-- START Recorded information --

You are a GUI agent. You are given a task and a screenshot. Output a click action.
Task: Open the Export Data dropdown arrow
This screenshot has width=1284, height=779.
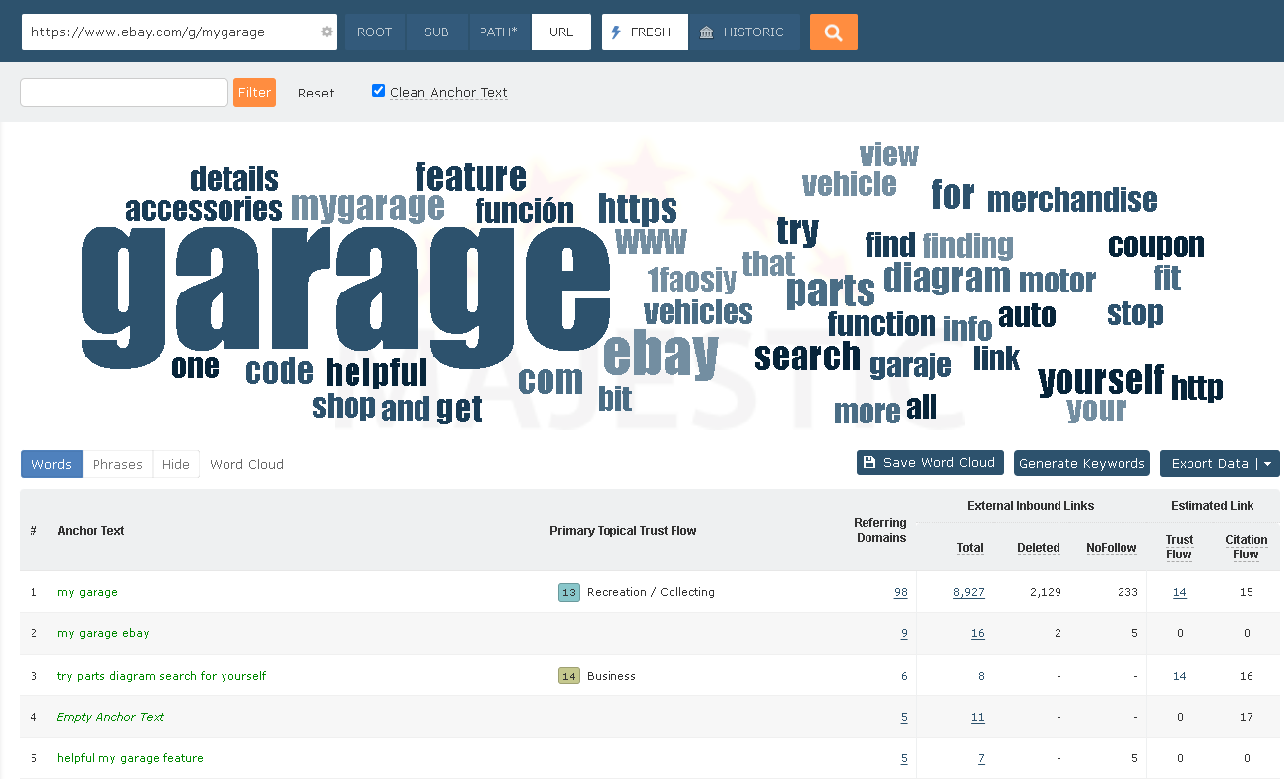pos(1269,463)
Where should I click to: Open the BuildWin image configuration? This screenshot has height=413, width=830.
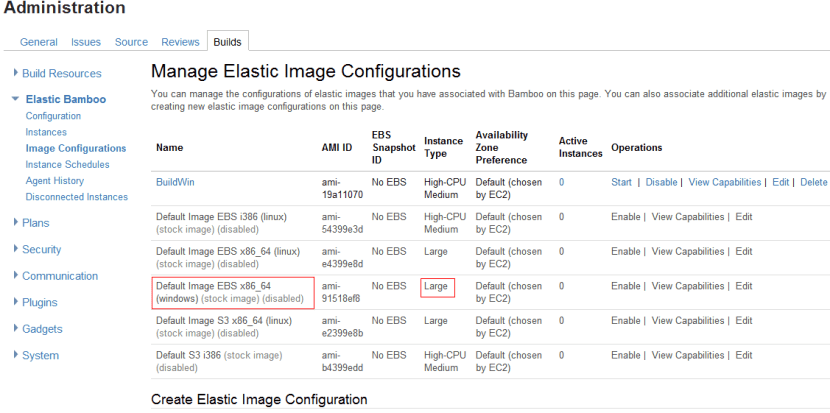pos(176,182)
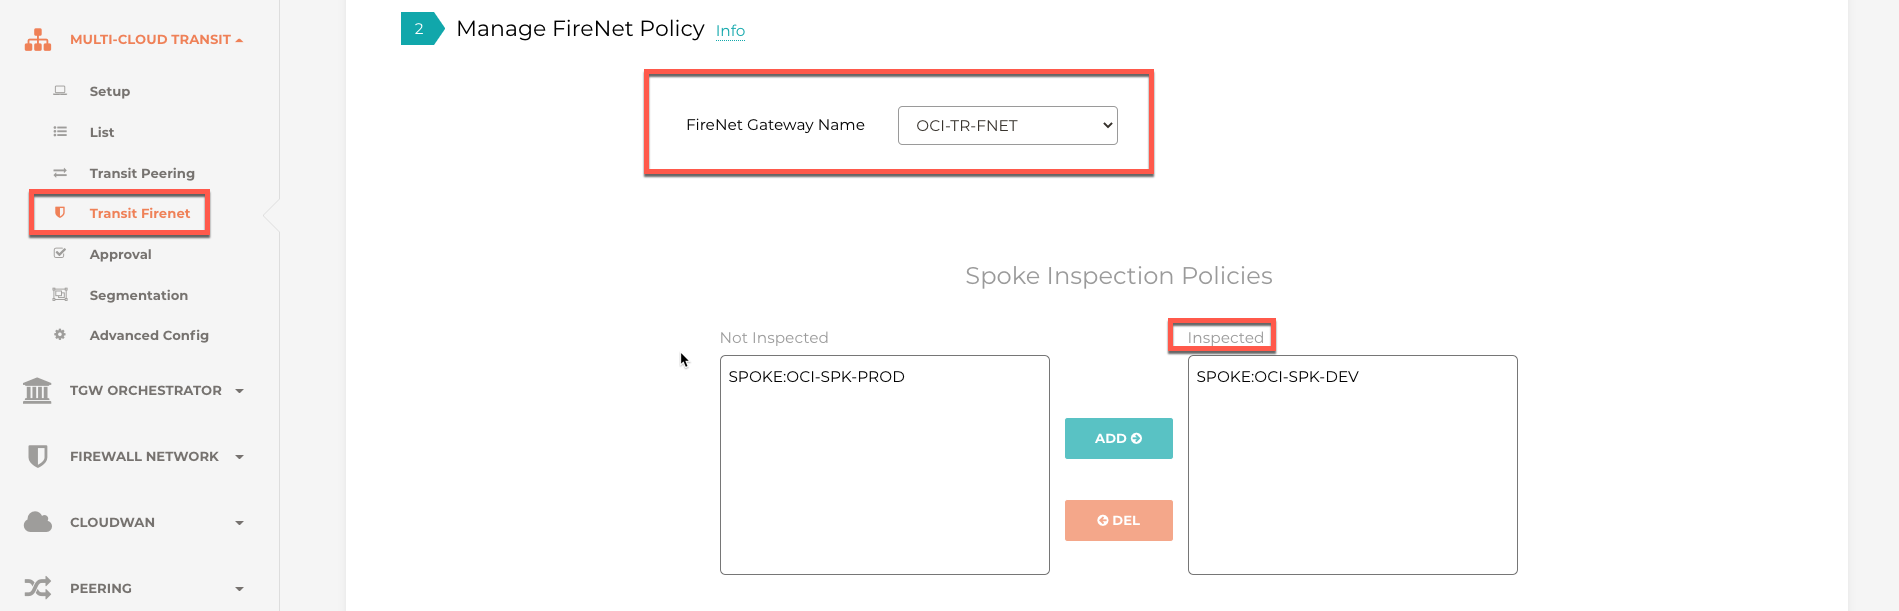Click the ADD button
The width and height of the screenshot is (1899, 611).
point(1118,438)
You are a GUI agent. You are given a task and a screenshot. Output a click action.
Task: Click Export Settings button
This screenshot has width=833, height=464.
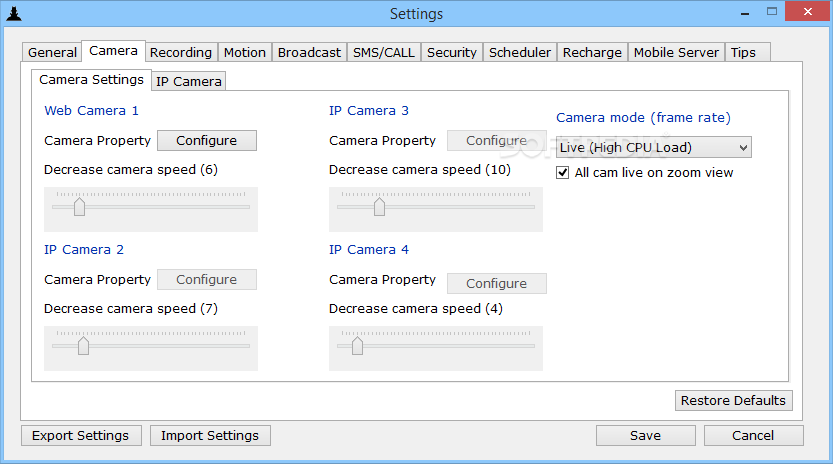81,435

-- END Recorded information --

◆ **Your instructions**: Copy out the data word for word, starting at the line containing "Where should I" and continuing through the end of the data, with both ends included. Leave the pictures out.

◆ **Task answer**:
Where should I click to: Open the BuildWin image configuration? This screenshot has height=413, width=830.
pos(176,182)
Click the ADD button
The width and height of the screenshot is (1899, 611).
point(1118,438)
You are a GUI agent. You are given a task and a screenshot. Output a click action.
Task: Click Export Settings button
This screenshot has width=833, height=464.
81,435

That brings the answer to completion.